SHOW DE ROCK
Ontem à noite fui a um show de rock. Estava quente e abafado. Em meio a uma multidão de cabeludos vestindo camisas estampadas, estávamos lá, minha amada e eu. Ela dançava com uma desenvoltura sem igual, ao passo que eu, sem molejo algum, apenas me movia todo desengonçado. Os cabelos dela voavam ao vento, como nuvens que dançam sob a luz das estrelas, enquanto seus olhos reluziam com uma intensidade que nem a lua poderia imitar.
De repente, ela me lança um olhar suplicante e diz: “amor, você pode pegar uma latinha de refrigerante para mim? Estou morrendo de sede.” Claro, pensei eu, uma tarefa que parecia ser simples, mas que se revelaria uma verdadeira odisseia. Assumi a responsabilidade da missão e, como a Kim Kardashian em busca do brinco de diamante perdido, parti em busca da coquinha gelada.

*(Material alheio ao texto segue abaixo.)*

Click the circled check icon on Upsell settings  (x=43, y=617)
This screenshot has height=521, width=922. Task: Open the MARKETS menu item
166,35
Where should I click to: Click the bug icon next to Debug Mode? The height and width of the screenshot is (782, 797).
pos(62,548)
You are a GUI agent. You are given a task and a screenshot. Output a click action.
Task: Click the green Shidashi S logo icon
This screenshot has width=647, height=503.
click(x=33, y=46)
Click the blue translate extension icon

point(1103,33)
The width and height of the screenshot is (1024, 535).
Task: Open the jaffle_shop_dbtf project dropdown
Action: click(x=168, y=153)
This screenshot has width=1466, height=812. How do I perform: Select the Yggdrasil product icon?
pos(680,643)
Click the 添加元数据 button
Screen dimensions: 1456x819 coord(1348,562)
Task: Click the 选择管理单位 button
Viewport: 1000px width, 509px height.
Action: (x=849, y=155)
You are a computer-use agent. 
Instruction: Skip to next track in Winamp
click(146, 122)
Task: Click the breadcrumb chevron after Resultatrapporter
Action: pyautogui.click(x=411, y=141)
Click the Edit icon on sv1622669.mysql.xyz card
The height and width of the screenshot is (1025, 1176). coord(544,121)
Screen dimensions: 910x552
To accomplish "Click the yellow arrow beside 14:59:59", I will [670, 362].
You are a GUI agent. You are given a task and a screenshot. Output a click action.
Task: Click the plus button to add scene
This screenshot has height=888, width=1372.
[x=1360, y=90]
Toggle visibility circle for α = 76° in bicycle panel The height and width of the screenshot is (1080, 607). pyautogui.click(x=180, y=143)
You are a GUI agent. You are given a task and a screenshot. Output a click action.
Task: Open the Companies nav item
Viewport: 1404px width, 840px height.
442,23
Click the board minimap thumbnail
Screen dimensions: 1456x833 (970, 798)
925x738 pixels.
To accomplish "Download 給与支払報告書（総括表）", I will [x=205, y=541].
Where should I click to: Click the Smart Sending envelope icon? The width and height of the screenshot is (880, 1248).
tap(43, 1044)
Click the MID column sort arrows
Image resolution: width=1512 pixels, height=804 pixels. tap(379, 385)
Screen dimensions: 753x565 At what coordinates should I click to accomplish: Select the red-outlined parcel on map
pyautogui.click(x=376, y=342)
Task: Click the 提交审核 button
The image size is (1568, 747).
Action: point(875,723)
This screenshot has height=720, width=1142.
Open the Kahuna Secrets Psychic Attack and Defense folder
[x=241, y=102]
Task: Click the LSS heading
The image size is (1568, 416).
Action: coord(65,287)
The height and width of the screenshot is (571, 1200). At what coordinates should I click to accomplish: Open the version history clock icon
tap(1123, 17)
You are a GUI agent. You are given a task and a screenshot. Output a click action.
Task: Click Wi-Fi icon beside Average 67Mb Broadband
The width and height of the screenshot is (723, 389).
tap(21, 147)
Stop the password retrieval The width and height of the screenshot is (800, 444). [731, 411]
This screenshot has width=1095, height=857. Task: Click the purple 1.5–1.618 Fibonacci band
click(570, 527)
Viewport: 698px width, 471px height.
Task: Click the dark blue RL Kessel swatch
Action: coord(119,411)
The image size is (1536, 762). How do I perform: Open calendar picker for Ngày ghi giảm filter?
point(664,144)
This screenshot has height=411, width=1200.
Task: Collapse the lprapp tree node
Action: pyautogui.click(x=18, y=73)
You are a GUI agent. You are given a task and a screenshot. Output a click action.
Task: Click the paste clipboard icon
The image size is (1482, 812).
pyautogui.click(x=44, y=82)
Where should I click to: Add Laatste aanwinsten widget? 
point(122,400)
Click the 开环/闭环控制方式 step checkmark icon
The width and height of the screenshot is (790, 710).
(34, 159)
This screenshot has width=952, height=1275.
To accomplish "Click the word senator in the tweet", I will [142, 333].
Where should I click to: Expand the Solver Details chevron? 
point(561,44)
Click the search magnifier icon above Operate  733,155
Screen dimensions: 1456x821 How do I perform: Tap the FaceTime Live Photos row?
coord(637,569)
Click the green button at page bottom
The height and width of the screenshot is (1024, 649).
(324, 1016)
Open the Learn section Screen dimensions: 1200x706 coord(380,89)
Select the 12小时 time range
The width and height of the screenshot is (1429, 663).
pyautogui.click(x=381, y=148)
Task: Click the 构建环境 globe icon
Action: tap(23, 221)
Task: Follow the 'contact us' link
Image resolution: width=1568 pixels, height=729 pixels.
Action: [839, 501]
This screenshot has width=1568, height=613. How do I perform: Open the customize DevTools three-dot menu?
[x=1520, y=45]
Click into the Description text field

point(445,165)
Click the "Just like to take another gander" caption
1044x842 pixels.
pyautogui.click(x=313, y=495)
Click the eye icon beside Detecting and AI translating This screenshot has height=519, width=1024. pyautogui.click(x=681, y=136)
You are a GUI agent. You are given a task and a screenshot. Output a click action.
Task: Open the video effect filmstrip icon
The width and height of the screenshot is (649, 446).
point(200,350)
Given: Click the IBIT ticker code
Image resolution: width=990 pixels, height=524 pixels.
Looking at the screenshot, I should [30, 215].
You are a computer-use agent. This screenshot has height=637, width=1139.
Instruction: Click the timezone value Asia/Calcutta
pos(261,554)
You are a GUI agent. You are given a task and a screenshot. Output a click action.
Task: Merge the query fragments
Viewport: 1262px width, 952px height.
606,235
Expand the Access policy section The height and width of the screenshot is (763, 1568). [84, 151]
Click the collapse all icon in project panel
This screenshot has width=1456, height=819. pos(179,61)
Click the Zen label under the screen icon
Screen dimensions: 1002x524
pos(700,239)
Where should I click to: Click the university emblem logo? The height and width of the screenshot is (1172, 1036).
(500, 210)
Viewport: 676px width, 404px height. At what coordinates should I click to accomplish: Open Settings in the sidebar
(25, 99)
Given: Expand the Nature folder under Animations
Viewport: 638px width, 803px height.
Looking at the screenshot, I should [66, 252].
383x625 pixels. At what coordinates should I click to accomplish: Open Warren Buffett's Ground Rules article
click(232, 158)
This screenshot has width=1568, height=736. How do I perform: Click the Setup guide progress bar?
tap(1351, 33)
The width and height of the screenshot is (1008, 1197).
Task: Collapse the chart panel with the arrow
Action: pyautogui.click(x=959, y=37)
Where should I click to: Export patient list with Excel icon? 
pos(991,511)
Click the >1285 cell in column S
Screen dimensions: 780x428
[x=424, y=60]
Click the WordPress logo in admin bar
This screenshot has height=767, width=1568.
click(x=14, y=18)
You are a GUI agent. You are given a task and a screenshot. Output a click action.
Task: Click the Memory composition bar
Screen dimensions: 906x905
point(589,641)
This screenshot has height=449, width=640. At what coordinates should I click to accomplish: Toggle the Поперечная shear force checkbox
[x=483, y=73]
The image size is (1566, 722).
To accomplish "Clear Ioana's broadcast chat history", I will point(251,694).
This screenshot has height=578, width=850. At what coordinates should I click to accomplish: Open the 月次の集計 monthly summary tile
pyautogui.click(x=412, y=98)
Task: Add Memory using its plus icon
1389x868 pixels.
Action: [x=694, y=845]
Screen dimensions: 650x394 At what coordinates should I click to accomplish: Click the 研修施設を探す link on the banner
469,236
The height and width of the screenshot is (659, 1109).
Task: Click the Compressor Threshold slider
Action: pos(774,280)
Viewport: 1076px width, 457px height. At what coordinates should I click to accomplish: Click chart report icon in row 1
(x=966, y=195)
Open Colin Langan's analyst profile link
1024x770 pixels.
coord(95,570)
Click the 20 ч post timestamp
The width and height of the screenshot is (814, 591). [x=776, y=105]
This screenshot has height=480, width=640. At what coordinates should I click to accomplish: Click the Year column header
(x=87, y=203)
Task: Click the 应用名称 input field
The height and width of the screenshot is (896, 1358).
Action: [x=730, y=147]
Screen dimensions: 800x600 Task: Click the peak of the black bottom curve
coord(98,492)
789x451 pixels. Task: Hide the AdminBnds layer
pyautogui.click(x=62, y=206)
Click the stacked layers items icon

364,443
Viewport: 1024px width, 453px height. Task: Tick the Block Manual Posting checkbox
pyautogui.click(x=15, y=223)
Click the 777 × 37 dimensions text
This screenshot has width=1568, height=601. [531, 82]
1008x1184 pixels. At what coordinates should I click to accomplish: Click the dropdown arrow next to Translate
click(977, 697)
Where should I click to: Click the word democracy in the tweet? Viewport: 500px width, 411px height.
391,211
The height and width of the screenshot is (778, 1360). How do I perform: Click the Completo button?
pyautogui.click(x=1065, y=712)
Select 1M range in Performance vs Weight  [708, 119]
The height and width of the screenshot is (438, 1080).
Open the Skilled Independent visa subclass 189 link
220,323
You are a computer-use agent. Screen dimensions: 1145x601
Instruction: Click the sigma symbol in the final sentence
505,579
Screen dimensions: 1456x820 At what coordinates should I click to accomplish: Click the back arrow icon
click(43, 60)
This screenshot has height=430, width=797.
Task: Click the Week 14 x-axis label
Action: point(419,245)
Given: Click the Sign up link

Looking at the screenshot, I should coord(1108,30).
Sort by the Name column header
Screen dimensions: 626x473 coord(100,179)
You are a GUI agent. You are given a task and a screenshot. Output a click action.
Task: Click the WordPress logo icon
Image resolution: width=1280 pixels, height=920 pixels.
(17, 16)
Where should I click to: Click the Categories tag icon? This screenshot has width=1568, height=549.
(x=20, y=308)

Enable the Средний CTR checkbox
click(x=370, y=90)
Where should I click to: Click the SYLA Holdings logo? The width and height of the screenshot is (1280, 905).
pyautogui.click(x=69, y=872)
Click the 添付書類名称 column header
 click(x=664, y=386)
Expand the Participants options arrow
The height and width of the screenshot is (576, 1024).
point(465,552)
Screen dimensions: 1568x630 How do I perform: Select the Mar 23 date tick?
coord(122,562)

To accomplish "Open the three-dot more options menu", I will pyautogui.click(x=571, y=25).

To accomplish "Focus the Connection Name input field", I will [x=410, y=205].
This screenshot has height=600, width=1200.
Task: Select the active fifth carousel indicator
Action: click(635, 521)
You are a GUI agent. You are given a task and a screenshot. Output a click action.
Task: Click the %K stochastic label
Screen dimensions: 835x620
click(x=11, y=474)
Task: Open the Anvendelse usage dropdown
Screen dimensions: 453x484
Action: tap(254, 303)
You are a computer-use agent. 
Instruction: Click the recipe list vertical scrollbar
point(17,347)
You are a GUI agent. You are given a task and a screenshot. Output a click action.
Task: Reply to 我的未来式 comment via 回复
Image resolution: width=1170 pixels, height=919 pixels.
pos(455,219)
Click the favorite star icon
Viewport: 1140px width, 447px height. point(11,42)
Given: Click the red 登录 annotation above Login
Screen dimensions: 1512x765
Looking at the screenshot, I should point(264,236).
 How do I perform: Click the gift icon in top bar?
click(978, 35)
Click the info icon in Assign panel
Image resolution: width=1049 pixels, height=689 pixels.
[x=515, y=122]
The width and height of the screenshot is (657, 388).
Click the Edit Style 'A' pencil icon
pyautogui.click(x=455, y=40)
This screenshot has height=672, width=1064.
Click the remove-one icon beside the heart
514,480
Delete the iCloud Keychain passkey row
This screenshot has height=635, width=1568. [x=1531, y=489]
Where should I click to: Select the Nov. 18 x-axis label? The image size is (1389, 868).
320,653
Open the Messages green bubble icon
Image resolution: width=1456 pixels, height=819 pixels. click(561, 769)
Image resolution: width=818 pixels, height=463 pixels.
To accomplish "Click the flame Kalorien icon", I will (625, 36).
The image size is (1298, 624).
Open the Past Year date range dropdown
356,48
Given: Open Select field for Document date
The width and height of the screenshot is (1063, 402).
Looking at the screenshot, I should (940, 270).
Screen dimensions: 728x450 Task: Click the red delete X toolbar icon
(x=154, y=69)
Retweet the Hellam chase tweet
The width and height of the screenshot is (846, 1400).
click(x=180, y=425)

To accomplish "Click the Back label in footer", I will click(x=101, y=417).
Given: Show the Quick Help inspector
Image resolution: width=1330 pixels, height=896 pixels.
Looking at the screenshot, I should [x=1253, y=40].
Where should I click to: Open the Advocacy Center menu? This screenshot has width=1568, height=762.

Fui à barraquinha de vendas mais próxima, que estava à vista. Chegando lá, me vi cercado uma gente esquisita. Não conseguia nem identificar onde começava a fila. Lá estavam os os autoproclamados conhecedores de música alternativa, com suas barbas desgrenhadas e suas camisas xadrez.
De um lado, aqueles que proclamavam seu amor pela Legião Urbana vestindo camisetas do Renato Russo, que se autointitulam punks e cuja maior rebeldia foi pintar o cabelo de vermelho. E que mal sabiam cantar a letra de "Tempo Perdido". Meros espectadores de sua própria hipocrisia. Do outro lado estavam eles, os seguidores de Kurt Cobain, com suas pseudo-depressões e camisas flaneladas, calças furadas e tênis imundos. Eles mesmos, que não tomam banho por achar que isso é uma atitude muito grunge!
Para o meu azar, a barraquinha era especializada em cerveja artesanal, que era retirada de um barril com uma torneirinha, como se fosse um ritual sagrado. Os atendentes vertiam gota por gota. Bem lentamente. Como se estivessem esculpindo uma obra de arte líquida, que, pela coloração, mais parecia um xixi de camelo.
O pior de tudo é que os boçais estavam furando fila. E eu, que só queria uma latinha de coca, que estava prontinha no refrigerador só me esperando, tive de aguardar, com a alma aflita, estando condenado a testemunhar um espetáculo de ineficiência e arrogância, enquanto esperava pacientemente minha vez.
Enquanto isso, minha amada continuava dançando, alheia à minha agonia. Eu a via de longe, como uma miragem no deserto. Ela era a única coisa que mantinha a minha sanidade mental em boas condições naquele momento insano.
Finalmente, depois de duas ou três músicas e uma eternidade de espera, fui atendido e, pasmem: não durou 30 segundos desde o tempo de eu dizer o que queria até finalizar o pagamento.
Naquele momento senti vontade de chorar por todo o tempo desperdiçado na fila, até que a banda começou a tocar “Boys don’t cry”. Não me poderia vir um consolo melhor em tempo tão oportuno.
Não pensei duas vezes. Peguei a bendita coquinha gelada como um corredor que pega o bastão, e voltei correndo aos braços de minha amada, levando nas mãos a latinha, como se fosse um troféu. Ela me recebeu com um sorriso radiante e um olhar admirador para a latinha sem canudo. "É para não matar os golfinhos", expliquei, me sentindo um herói ecológico. Eu sabia que ela era adepta da ideia que o descarte mal feito dos canudos pode matar os golfinhos e, por isso, recusa-se a usá-los, como uma espécie de protesto.
Ela lançou-me um olhar de admiração com um sorriso apaixonante. Seus olhos brilhavam com uma intensidade que iluminava toda a escuridão ao nosso redor, e assim, voltamos a dançar. Vê-la toda feliz dançando ao som de suas músicas favoritas e tomando seu refrigerante era tudo que eu precisava naquela noite. Nada mais importava e eu só conseguia pensar: “como eu amo essa mulher!”.